Asymptotic behaviours from Fourier transforms

Question

I have completely forgotten how one derives the asymptotic behavior in frequency space, given the asymptotic behavior of the function in real space (e.g. time).
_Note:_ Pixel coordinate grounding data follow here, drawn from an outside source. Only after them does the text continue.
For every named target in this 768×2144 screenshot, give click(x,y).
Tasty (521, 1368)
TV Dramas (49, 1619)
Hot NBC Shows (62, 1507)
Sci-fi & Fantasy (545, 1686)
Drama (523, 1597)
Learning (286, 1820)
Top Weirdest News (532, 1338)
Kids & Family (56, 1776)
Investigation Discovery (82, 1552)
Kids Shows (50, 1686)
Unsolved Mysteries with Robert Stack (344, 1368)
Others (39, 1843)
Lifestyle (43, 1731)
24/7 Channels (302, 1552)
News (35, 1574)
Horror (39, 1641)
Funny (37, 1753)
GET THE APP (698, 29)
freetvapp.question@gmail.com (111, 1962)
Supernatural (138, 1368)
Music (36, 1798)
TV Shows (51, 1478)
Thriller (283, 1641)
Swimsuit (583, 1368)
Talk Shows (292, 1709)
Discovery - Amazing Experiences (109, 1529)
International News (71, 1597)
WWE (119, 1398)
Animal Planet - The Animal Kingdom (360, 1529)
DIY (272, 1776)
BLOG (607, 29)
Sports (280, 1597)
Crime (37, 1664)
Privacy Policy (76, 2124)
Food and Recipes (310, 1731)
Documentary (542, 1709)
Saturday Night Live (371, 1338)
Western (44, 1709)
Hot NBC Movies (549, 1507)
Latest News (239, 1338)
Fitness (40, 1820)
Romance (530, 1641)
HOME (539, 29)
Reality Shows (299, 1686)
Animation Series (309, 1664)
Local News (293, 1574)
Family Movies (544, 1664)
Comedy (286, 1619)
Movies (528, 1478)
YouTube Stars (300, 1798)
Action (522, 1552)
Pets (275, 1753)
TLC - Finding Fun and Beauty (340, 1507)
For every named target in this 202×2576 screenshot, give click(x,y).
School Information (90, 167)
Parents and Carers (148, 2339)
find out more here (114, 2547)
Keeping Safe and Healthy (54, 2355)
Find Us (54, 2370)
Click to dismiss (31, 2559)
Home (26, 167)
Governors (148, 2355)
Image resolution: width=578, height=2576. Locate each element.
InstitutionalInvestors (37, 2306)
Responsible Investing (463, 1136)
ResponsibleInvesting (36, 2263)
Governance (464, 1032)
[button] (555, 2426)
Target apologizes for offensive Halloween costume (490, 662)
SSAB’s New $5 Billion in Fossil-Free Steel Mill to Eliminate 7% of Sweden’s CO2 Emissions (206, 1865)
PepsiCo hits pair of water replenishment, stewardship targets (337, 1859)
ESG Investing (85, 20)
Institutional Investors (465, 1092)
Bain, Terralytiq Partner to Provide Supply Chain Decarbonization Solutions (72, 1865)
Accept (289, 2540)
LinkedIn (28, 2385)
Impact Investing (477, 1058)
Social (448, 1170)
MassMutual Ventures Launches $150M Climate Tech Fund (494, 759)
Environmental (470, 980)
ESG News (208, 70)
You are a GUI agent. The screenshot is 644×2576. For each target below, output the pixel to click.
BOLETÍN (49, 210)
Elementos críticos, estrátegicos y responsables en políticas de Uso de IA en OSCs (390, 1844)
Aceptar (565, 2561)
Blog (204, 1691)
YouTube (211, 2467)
As an example example, it is often said that when $f(t)\sim t^\alpha$ for $t\to\infty$, then $f(\omega)\sim\omega^{-\alpha-1}$ for $\omega\to 0$. Aside from a dimensional analysis, how do you derive this result a bit more strictly?

Answer 1

When we replace $\omega$ in $$ \tilde f(\omega)=\int dt \exp(i\omega t) t^\alpha $$ by $k\omega$, the behavior of the exponential is exactly the same assuming that $t$ is replaced by $t/k$. But if that happens, $t^\alpha dt$ gets replaced by $t^\alpha \ dt / k^{\alpha+1}$. The whole integral calculating $\tilde f(k\omega)$ will therefore be the integral of the product of the same exponential times the same $t^\alpha d\alpha$ times $k^{-\alpha-1}$, so $\tilde f(\omega)$ has to go like $\omega^{-\alpha-1}$. All these things are just the parametric estimates of the leading terms.

Answer 2

$\newcommand{\bbx}[1]{\,\bbox[15px,border:1px groove navy]{\displaystyle{#1}}\,} \newcommand{\braces}[1]{\left\lbrace\,{#1}\,\right\rbrace} \newcommand{\bracks}[1]{\left\lbrack\,{#1}\,\right\rbrack} \newcommand{\dd}{\mathrm{d}} \newcommand{\ds}[1]{\displaystyle{#1}} \newcommand{\expo}[1]{\,\mathrm{e}^{#1}\,} \newcommand{\ic}{\mathrm{i}} \newcommand{\mc}[1]{\mathcal{#1}} \newcommand{\mrm}[1]{\mathrm{#1}} \newcommand{\on}[1]{\operatorname{#1}} \newcommand{\pars}[1]{\left(\,{#1}\,\right)} \newcommand{\partiald}[3][]{\frac{\partial^{#1} #2}{\partial #3^{#1}}} \newcommand{\root}[2][]{\,\sqrt[#1]{\,{#2}\,}\,} \newcommand{\totald}[3][]{\frac{\mathrm{d}^{#1} #2}{\mathrm{d} #3^{#1}}} \newcommand{\verts}[1]{\left\vert\,{#1}\,\right\vert}$ See Method of Steepest Descent : With $\ds{\int_{-\infty}^{\infty}t^{\alpha}\expo{\ic\omega t}\dd t}$ you get the ${\it saddle\ point}$ $\ds{t_{s} = \alpha\ic/\omega}$ and the ${\it asymptotic\ behavior}$ $$ \bbx{\pars{\root{2\pi}\,\ic^{\alpha - 1}\,\alpha^{\alpha + 1/2}\,\,\expo{-\alpha}}\ {1 \over \omega^{\alpha + 1}}} $$